Bob Lee, the Chief Product Officer at MobileCoin, was killed in a fatal stabbing in San Francisco. On Tuesday morning, at 2:35 a.m., the San Francisco Police Department responded to a report of a stabbing near the 300 block of Main Street in SoMa. He was taken to a hospital but succumbed to his injuries.

Shortly after, NBC Bay Area reported that the victim of the stabbing was Bob Lee, 43. MobileCoin confirmed the information in a statement sent to Bloomberg and ABC7 News.

Before joining MobileCoin, Bob Lee worked at Google for the first few years of Android, focusing on the core library development. He then joined Square — the payment company that later became Block — to develop the Android app. He became the company’s first CTO and also created Cash App.

Bob Lee, also known as ‘Crazy Bob’, was an investor in tech startups as well. According to his LinkedIn profile, he invested in SpaceX, Clubhouse, Tile, Figma, Faire, Orchid, Addressable, Nana, Ticket Fairy, Gowalla, Asha, SiPhox, Netswitch, Found and others.

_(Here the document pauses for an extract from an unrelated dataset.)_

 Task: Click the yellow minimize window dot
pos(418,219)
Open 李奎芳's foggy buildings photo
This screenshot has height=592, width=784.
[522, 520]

Following the news, there was an outpouring of grief in the tech community. “It’s real. Getting calls. Heartbreaking. Bob was instrumental to Square and Cash App. STL guy,” Jack Dorsey, the CEO of Block, wrote on nostr.

“So sad to hear of @crazybob’s untimely passing. I first met him in summer 2006 — he didn’t care that I was only 14 and we talked tech / geeked out about programming. We remained connected over the years and he was an early supporter of Figma. It’s so hard to believe he is gone,” Figma CEO Dylan Field wrote on Twitter.

“What a tragedy. I remember Bob’s code that generates certain numbers. Bob’s code is in Java, yet uses clever backtracking techniques to achieve the best performance among many solutions in all kinds of languages,” hintymad wrote on Hacker News.

No arrest has been made in the case and the San Francisco Police Department hasn’t shared any additional details.